Clean energy technology costs have reached a tipping point, according to two new studies released by the Rocky Mountain Institute. Carbon-free resources—combined with demand-side management—are now cost competitive with building new natural gas plants, which will be uneconomic to operate after 2035.
If you don’t have time to read the reports, “The Growing Market for Clean Energy Portfolios” and “Prospects for Gas Pipelines in the Era of Clean Energy,” here are three key takeaways:
“The past decade has seen a dramatic reduction in the costs of wind, solar, and storage technologies. At the same time, sophisticated utilities and market operators are increasingly able to procure grid reliability services from these non-traditional resources.”
“The role of gas as a ‘bridge fuel’ is behind us; there are both significant cost savings opportunities if US utilities prioritize clean energy over continuing their present rush to gas, as well as existential risks facing investors that continue spending on new gas infrastructure."

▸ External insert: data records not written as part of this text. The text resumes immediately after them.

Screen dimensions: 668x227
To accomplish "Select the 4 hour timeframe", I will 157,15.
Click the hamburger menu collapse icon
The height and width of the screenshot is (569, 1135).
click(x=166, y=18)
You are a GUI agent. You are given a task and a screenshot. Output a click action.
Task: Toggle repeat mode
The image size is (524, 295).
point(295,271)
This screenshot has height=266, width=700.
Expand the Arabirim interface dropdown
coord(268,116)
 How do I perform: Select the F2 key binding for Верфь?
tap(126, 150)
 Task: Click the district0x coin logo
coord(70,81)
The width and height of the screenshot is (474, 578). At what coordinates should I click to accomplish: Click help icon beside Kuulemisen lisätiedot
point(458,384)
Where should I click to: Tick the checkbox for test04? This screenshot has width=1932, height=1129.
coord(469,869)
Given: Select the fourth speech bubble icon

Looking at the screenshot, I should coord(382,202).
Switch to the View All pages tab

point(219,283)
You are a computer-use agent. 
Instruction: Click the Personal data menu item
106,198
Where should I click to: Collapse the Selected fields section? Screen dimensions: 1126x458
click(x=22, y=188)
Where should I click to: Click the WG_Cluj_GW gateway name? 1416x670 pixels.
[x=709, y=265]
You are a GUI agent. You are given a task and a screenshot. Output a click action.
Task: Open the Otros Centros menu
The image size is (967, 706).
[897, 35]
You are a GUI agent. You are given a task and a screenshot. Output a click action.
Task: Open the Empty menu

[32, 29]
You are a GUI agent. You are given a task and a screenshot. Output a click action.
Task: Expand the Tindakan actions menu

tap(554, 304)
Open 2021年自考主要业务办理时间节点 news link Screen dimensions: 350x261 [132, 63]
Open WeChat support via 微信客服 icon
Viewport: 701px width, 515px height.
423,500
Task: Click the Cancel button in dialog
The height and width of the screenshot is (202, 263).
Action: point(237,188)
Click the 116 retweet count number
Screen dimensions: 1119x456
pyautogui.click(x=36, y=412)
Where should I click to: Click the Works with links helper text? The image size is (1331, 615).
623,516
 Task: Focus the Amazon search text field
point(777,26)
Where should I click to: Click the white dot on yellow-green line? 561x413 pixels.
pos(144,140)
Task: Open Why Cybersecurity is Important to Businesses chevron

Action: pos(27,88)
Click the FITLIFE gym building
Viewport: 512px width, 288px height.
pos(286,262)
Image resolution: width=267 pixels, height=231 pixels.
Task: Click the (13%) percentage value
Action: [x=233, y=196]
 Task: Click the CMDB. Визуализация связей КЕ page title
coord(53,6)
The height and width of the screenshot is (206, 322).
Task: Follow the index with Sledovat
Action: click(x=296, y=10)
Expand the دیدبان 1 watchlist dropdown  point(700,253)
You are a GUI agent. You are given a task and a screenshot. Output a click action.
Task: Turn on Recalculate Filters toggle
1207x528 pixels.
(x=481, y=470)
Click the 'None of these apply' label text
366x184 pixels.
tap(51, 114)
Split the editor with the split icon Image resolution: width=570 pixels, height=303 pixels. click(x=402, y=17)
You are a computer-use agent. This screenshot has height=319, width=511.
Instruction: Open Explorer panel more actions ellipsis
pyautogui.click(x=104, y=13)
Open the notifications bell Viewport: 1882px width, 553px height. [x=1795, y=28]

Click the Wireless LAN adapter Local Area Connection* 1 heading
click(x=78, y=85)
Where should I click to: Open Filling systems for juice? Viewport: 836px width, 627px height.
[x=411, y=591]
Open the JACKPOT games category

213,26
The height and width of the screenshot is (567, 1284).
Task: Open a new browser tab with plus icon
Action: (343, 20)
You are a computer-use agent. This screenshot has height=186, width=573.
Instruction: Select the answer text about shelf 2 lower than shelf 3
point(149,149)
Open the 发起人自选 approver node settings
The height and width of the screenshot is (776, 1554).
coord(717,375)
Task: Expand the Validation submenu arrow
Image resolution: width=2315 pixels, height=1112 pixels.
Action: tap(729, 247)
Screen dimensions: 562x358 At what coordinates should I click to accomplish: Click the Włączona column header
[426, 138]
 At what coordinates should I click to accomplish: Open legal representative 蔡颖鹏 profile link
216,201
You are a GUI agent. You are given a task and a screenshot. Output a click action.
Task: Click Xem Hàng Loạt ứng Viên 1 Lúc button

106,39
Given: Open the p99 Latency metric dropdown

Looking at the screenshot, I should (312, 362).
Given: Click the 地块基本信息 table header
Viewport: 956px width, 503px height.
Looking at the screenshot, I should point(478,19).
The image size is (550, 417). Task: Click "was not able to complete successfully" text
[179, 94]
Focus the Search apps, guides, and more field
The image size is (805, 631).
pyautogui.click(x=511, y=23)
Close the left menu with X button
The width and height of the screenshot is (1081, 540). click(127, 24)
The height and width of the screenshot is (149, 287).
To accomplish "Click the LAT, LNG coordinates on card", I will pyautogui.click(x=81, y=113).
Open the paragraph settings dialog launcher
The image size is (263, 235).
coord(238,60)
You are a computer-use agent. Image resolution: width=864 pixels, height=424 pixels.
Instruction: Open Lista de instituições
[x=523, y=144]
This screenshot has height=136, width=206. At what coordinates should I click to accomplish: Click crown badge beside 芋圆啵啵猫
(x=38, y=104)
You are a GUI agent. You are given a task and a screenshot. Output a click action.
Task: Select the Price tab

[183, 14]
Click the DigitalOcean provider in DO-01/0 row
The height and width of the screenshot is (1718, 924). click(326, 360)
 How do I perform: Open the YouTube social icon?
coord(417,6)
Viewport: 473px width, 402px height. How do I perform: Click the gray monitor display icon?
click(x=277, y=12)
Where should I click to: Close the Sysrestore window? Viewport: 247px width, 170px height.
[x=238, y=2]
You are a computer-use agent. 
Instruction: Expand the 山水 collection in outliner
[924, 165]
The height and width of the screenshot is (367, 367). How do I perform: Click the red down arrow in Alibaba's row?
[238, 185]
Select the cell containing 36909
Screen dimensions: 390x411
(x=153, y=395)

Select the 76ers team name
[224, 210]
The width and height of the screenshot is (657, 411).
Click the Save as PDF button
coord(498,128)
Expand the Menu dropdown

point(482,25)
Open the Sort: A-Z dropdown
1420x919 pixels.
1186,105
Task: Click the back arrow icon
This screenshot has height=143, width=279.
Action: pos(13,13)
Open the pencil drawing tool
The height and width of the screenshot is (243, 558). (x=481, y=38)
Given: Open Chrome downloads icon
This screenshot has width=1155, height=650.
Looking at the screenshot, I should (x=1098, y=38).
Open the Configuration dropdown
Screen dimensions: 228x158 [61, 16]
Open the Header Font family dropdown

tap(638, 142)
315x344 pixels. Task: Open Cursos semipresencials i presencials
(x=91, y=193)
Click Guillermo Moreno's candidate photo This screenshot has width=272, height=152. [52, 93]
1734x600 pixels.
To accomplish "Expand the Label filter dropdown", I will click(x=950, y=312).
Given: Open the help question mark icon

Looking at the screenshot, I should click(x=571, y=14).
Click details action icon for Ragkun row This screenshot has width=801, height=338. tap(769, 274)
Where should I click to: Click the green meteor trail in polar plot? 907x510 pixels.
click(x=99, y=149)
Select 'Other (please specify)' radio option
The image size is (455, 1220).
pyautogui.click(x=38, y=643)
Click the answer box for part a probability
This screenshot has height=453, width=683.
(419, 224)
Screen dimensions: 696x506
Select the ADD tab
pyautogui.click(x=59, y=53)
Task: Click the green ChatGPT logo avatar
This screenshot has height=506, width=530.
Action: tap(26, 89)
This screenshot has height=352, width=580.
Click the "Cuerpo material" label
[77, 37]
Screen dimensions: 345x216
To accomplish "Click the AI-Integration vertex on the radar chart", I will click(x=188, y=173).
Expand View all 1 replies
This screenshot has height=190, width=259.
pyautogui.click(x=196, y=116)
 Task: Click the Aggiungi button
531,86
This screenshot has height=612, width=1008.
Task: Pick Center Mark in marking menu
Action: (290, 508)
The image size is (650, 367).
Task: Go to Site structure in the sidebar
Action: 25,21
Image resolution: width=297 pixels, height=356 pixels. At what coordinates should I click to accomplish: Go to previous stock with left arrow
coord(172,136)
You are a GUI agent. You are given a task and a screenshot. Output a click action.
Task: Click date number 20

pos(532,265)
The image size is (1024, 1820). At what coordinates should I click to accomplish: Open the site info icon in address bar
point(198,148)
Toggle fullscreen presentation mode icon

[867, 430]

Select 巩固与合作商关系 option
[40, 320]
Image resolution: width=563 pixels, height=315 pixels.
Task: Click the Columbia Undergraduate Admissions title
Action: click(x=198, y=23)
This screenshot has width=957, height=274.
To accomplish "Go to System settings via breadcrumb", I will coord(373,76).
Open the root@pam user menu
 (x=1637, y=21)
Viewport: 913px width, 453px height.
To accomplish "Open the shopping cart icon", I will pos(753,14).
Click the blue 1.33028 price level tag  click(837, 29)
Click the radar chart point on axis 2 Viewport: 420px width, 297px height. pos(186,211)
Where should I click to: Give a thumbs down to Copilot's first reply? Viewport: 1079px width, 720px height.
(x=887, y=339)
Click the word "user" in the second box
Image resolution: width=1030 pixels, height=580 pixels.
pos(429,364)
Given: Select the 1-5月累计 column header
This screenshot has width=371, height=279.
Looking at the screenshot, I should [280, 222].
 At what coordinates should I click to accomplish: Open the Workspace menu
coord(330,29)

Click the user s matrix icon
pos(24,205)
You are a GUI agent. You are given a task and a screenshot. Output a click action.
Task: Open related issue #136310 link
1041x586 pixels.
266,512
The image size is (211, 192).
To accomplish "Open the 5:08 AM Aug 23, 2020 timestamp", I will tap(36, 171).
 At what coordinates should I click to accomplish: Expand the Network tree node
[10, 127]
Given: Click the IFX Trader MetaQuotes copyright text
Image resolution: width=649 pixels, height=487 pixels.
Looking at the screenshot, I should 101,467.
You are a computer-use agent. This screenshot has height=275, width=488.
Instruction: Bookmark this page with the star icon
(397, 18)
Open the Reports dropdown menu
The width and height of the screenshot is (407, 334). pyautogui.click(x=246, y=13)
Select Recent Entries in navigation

“90% of this proposed capacity is more costly than equivalent clean energy portfolios and, if those plants are built anyway, they would be uneconomic to continue operating in 2035, well ahead of the ends of their planned economic lifetime. Continued investments in these power plants will present stranded cost risk for customers, shareholders, and society, while locking in 100 million tons of CO2 emissions each year.”